**Written problem**
Render everything from the start of the records down to the line containing "(x=716, y=351)" as a JSON list of strings, one per line, leaving out blank lines.
++++++++
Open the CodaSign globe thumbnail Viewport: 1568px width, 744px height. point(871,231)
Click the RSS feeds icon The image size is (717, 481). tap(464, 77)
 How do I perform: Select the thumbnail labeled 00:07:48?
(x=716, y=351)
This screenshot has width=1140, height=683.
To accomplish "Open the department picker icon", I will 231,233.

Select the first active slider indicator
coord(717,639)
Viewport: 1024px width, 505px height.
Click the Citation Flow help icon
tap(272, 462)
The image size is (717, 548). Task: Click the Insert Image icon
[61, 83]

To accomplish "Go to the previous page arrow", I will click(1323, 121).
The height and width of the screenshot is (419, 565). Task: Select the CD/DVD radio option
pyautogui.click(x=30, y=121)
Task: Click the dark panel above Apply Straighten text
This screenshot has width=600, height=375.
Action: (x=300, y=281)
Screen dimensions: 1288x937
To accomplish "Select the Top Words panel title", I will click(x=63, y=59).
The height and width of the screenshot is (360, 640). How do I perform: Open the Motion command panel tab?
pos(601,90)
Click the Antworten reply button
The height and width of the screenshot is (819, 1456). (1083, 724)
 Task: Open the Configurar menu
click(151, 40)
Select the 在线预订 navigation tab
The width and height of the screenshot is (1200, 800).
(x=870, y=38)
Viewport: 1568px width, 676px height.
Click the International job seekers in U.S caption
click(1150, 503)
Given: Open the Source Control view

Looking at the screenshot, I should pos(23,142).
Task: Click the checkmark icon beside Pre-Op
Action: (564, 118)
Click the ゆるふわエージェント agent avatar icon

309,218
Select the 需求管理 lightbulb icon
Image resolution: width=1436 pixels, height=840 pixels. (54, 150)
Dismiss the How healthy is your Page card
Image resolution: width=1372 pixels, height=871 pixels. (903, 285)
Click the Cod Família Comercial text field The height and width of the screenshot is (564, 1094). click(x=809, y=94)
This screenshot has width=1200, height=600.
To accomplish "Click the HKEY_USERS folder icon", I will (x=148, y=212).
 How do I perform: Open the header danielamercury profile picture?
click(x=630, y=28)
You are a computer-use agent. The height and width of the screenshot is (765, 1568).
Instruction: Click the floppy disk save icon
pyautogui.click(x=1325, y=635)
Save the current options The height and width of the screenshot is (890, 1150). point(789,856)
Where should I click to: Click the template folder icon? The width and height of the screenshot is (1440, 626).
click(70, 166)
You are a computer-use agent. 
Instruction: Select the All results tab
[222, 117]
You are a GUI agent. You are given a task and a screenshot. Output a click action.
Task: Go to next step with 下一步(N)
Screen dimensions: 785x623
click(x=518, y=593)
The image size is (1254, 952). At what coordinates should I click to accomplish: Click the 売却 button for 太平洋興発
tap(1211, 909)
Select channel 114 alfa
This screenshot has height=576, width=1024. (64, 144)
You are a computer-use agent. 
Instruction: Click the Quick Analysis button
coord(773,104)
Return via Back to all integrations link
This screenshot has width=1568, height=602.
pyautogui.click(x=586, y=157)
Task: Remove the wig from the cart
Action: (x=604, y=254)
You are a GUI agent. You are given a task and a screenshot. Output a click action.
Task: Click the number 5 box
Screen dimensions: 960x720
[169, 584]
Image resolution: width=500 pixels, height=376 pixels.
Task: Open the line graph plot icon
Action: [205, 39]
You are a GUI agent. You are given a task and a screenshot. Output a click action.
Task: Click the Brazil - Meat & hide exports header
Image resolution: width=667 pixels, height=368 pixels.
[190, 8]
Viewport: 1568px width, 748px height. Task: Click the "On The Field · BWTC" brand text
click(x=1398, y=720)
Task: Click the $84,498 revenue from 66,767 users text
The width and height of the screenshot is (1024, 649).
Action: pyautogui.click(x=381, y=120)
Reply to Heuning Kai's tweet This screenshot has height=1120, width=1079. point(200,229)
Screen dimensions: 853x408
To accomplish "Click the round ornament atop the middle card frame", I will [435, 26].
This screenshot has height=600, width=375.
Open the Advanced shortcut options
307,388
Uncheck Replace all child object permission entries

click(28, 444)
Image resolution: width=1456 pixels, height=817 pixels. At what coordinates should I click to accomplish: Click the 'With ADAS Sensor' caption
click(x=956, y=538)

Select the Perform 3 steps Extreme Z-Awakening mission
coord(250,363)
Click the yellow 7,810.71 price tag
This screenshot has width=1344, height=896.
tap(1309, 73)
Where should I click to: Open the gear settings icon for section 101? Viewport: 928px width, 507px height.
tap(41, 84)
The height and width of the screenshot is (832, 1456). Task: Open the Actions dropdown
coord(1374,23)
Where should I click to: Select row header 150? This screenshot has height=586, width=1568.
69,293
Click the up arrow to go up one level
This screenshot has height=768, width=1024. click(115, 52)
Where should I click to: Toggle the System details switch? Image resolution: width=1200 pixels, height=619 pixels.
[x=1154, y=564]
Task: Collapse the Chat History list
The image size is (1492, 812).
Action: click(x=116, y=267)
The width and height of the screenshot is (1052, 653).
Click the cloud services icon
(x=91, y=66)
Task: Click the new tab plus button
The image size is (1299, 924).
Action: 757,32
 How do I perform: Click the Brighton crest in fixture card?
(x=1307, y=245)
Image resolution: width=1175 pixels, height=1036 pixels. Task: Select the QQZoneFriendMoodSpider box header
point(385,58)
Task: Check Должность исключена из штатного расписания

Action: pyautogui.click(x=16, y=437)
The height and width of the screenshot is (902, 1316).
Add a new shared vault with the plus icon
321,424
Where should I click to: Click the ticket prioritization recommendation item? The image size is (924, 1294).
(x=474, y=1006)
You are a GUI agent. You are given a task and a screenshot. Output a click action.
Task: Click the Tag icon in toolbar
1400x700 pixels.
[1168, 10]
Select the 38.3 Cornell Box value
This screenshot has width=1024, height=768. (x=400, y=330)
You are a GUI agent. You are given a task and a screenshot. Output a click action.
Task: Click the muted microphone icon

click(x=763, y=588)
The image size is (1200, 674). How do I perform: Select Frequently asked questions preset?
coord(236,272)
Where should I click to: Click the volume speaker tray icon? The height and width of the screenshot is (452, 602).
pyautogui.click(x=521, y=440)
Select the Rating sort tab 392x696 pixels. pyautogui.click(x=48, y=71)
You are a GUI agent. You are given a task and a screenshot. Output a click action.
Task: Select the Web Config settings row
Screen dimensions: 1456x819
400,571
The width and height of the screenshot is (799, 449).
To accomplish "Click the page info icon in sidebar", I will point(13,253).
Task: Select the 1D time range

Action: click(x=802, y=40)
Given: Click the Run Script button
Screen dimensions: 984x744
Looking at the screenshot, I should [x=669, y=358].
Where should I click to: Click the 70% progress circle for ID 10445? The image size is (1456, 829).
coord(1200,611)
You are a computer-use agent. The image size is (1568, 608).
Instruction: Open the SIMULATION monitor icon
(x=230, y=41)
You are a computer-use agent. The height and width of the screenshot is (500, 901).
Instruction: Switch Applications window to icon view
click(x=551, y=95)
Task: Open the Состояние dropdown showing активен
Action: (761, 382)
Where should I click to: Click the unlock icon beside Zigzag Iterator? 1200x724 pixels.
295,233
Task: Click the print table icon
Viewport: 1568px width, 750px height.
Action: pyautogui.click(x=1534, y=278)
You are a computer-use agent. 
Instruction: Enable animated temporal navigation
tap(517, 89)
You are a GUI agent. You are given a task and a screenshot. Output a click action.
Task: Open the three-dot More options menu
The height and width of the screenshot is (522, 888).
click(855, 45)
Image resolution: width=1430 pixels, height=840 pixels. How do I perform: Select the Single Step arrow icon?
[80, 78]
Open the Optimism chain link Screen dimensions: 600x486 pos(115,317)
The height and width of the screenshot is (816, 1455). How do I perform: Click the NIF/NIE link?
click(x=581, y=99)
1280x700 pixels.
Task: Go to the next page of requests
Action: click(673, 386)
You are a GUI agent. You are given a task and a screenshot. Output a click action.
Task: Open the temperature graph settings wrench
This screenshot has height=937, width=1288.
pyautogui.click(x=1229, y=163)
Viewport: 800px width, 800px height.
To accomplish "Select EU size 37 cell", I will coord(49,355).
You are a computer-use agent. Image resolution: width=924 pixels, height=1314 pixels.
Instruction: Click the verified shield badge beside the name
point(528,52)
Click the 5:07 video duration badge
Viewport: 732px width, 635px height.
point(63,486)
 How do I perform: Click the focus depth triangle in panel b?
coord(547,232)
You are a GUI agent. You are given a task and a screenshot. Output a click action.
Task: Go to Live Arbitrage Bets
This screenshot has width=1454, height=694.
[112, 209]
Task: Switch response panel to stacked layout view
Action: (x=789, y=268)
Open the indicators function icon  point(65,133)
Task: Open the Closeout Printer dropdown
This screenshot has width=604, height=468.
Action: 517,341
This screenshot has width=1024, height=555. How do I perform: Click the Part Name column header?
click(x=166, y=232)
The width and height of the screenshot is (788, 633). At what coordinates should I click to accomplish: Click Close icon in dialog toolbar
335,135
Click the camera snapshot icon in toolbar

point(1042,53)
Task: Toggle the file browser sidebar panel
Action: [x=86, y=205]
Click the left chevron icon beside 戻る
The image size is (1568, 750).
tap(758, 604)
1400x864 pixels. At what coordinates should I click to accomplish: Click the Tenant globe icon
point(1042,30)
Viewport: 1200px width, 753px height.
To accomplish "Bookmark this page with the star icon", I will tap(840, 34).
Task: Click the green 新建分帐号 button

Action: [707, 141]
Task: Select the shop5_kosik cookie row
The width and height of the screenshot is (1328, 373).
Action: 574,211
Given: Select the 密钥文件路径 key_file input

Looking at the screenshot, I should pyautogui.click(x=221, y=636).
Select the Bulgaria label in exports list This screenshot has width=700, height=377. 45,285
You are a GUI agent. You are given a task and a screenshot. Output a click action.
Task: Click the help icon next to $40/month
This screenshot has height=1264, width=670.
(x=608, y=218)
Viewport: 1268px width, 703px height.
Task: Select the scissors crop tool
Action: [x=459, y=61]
++++++++
**Result**
[
  "Open the CodaSign globe thumbnail Viewport: 1568px width, 744px height. point(871,231)",
  "Click the RSS feeds icon The image size is (717, 481). tap(464, 77)",
  " How do I perform: Select the thumbnail labeled 00:07:48?",
  "(x=716, y=351)"
]